Every record must be repeated precisely as it stands.

START DATA FOR REVIEW

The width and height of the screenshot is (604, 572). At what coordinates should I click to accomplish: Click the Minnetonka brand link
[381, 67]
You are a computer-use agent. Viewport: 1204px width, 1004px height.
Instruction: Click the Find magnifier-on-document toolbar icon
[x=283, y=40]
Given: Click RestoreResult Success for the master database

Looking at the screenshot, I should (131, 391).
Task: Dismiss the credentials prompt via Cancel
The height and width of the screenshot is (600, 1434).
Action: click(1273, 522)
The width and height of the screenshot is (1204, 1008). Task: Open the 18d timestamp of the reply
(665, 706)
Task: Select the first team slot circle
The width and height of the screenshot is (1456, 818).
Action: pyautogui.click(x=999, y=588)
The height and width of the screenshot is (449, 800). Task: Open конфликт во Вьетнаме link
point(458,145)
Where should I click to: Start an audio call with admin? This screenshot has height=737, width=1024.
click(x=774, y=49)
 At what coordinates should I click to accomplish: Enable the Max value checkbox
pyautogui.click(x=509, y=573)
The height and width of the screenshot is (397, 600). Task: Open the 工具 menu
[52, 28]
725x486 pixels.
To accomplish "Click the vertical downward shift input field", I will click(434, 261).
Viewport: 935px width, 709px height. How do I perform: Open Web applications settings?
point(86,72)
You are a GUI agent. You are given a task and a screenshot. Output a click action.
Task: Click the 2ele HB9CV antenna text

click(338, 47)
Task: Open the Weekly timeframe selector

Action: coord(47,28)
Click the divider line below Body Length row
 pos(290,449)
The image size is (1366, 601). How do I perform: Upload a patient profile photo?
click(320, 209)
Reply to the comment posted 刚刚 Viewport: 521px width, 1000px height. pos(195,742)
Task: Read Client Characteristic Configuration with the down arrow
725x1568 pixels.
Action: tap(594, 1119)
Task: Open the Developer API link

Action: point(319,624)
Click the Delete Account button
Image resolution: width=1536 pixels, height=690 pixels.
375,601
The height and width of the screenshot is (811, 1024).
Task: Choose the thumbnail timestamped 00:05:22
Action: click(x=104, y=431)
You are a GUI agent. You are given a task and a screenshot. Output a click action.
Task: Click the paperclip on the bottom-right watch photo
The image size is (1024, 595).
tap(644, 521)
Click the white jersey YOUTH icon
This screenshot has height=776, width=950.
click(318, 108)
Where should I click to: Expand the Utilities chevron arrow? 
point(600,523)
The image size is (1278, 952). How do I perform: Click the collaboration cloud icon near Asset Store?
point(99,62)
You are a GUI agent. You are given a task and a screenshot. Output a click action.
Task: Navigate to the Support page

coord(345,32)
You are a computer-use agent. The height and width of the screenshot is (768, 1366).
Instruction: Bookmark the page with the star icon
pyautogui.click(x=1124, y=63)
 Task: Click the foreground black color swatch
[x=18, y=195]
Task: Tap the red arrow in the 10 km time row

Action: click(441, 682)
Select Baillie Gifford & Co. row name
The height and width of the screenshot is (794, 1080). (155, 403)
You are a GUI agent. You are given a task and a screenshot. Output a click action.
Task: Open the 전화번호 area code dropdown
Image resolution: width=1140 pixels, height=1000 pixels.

END DATA FOR REVIEW

_TASK ANSWER_
The width and height of the screenshot is (604, 572). At what coordinates should I click to accomplish: Click the Minnetonka brand link
[381, 67]
You are a computer-use agent. Viewport: 1204px width, 1004px height.
Instruction: Click the Find magnifier-on-document toolbar icon
[x=283, y=40]
Given: Click RestoreResult Success for the master database

Looking at the screenshot, I should (131, 391).
Task: Dismiss the credentials prompt via Cancel
The height and width of the screenshot is (600, 1434).
Action: click(1273, 522)
The width and height of the screenshot is (1204, 1008). Task: Open the 18d timestamp of the reply
(665, 706)
Task: Select the first team slot circle
The width and height of the screenshot is (1456, 818).
Action: pyautogui.click(x=999, y=588)
The height and width of the screenshot is (449, 800). Task: Open конфликт во Вьетнаме link
point(458,145)
Where should I click to: Start an audio call with admin? This screenshot has height=737, width=1024.
click(x=774, y=49)
 At what coordinates should I click to accomplish: Enable the Max value checkbox
pyautogui.click(x=509, y=573)
The height and width of the screenshot is (397, 600). Task: Open the 工具 menu
[52, 28]
725x486 pixels.
To accomplish "Click the vertical downward shift input field", I will click(434, 261).
Viewport: 935px width, 709px height. How do I perform: Open Web applications settings?
point(86,72)
You are a GUI agent. You are given a task and a screenshot. Output a click action.
Task: Click the 2ele HB9CV antenna text

click(338, 47)
Task: Open the Weekly timeframe selector

Action: coord(47,28)
Click the divider line below Body Length row
 pos(290,449)
The image size is (1366, 601). How do I perform: Upload a patient profile photo?
click(320, 209)
Reply to the comment posted 刚刚 Viewport: 521px width, 1000px height. pos(195,742)
Task: Read Client Characteristic Configuration with the down arrow
725x1568 pixels.
Action: tap(594, 1119)
Task: Open the Developer API link

Action: point(319,624)
Click the Delete Account button
Image resolution: width=1536 pixels, height=690 pixels.
375,601
The height and width of the screenshot is (811, 1024).
Task: Choose the thumbnail timestamped 00:05:22
Action: click(x=104, y=431)
You are a GUI agent. You are given a task and a screenshot. Output a click action.
Task: Click the paperclip on the bottom-right watch photo
The image size is (1024, 595).
tap(644, 521)
Click the white jersey YOUTH icon
This screenshot has height=776, width=950.
click(318, 108)
Where should I click to: Expand the Utilities chevron arrow? 
point(600,523)
The image size is (1278, 952). How do I perform: Click the collaboration cloud icon near Asset Store?
point(99,62)
You are a GUI agent. You are given a task and a screenshot. Output a click action.
Task: Navigate to the Support page

coord(345,32)
You are a computer-use agent. The height and width of the screenshot is (768, 1366).
Instruction: Bookmark the page with the star icon
pyautogui.click(x=1124, y=63)
 Task: Click the foreground black color swatch
[x=18, y=195]
Task: Tap the red arrow in the 10 km time row

Action: click(441, 682)
Select Baillie Gifford & Co. row name
The height and width of the screenshot is (794, 1080). (155, 403)
You are a GUI agent. You are given a task and a screenshot. Output a click action.
Task: Open the 전화번호 area code dropdown
Image resolution: width=1140 pixels, height=1000 pixels.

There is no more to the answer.